Smaczek na zakończenie. Jako architekt niech Pan powie, czy współpraca architektów z administracją państwową, to naprawdę taka wojna pozycyjna jaką opisał Pan w książce?
Głównym powodem tego jest dziurawe prawo budowlane, w którym brakuje bardzo wielu definicji i objaśnień, w skutek czego otwiera to pole do rozmaitych interpretacji. Urzędnicy najczęściej niestety przepisy interpretują w sposób najbardziej niekorzystny dla petentów, obawiając się oczywiście o swoje stołki. Niekiedy jest to wręcz widzimisie jakiejś lokalnej administracji, nie mające żadnego umocowania w przepisach. Droga odwoławcza jest jednak długa i wymaga czasu.

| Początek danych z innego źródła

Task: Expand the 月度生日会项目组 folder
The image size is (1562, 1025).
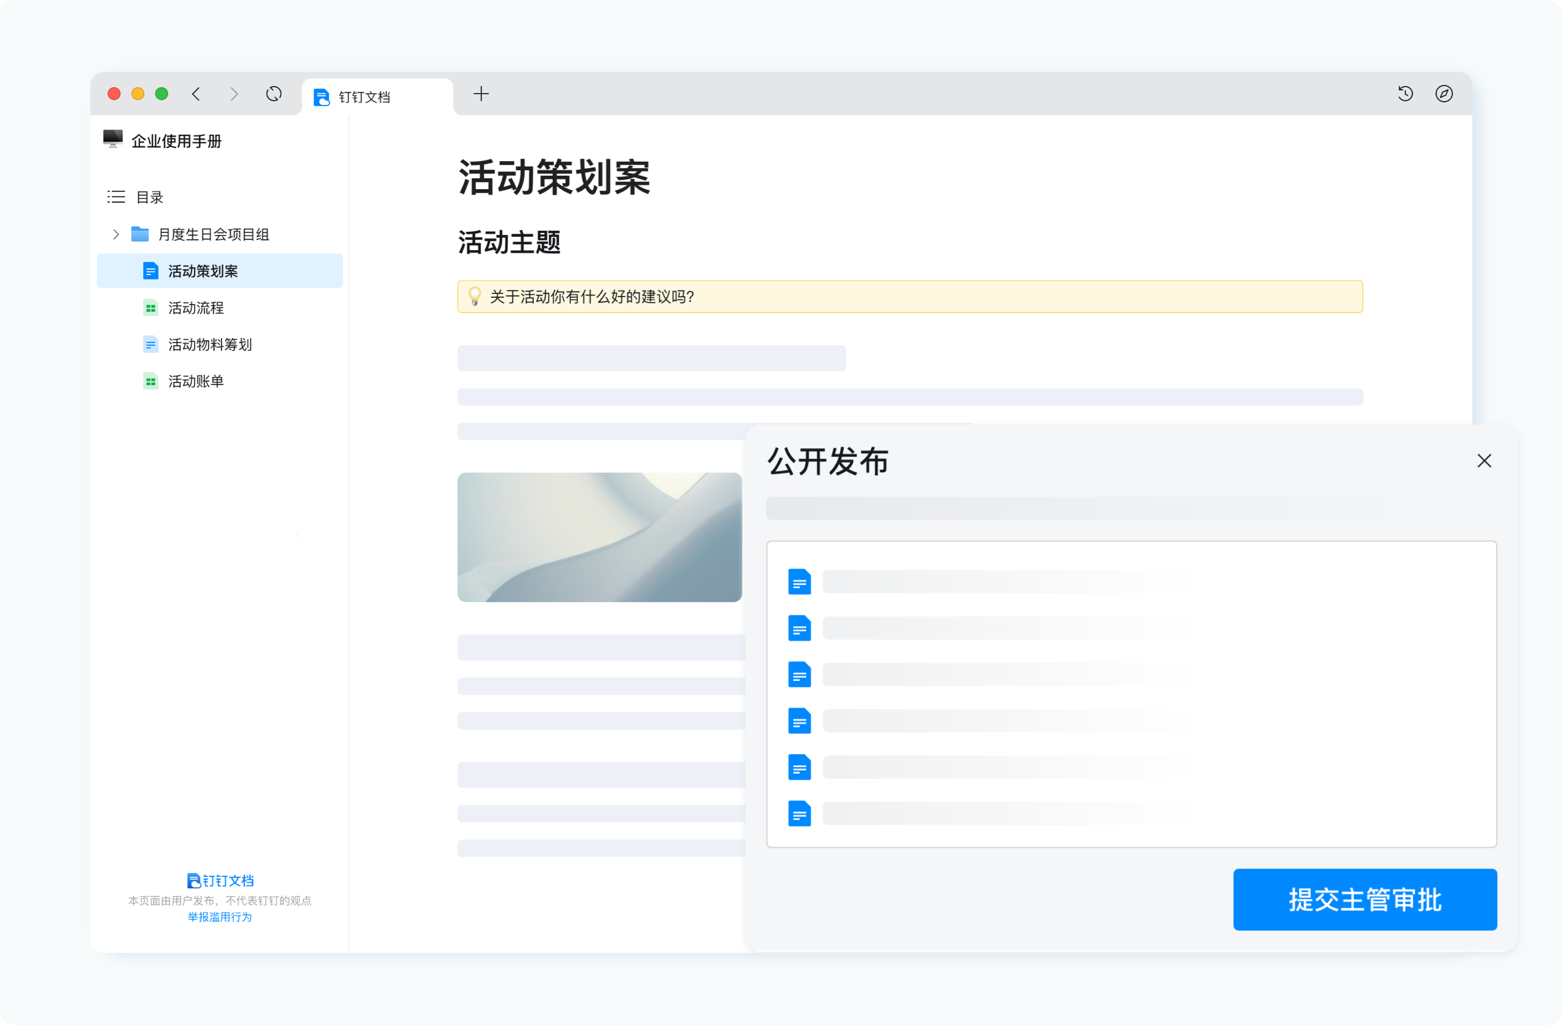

Nawet gdy sprawa jest oczywista to inwestorzy i tak wolą położyć uszy po sobie, spełnić najbardziej absurdalne wymagania urzędników i dostać upragnione pozwolenie na budowę niż ruszać na wymagającą czasu wojnę.
Jako przykład niech posłużą wymagania z pewnego wydziału pewnego urzędu, w którym istnieje miejscowy zwyczaj zmuszania projektantów do wiązania dokumentacji plastykowymi opaskami zaciskowymi do kabli elektrycznych. Żaden inny sposób nie wchodzi w rachubę i koniec.
*Leszek Herman – Szczecinianin, z wykształcenia architekt. Od 1997 projektant i współwłaściciel szczecińskiej Pracowni Projektowej Konserwacji Zabytków. W latach 1993-1995 był autorem cyklu artykułów dla „Gazety Wyborczej” o niezwykłych budynkach i miejscach w Szczecinie i na Pomorzu, ilustrowanych własnymi odręcznymi rysunkami. Od 2005, wraz z bratem Marcinem, prowadzi autorską pracownię projektową. Prywatnie miłośnik tajemnic historycznych i architektonicznych, historii sztuki, dobrej książki, roweru, jazdy konnej i spotkań przy piwie z przyjaciółmi.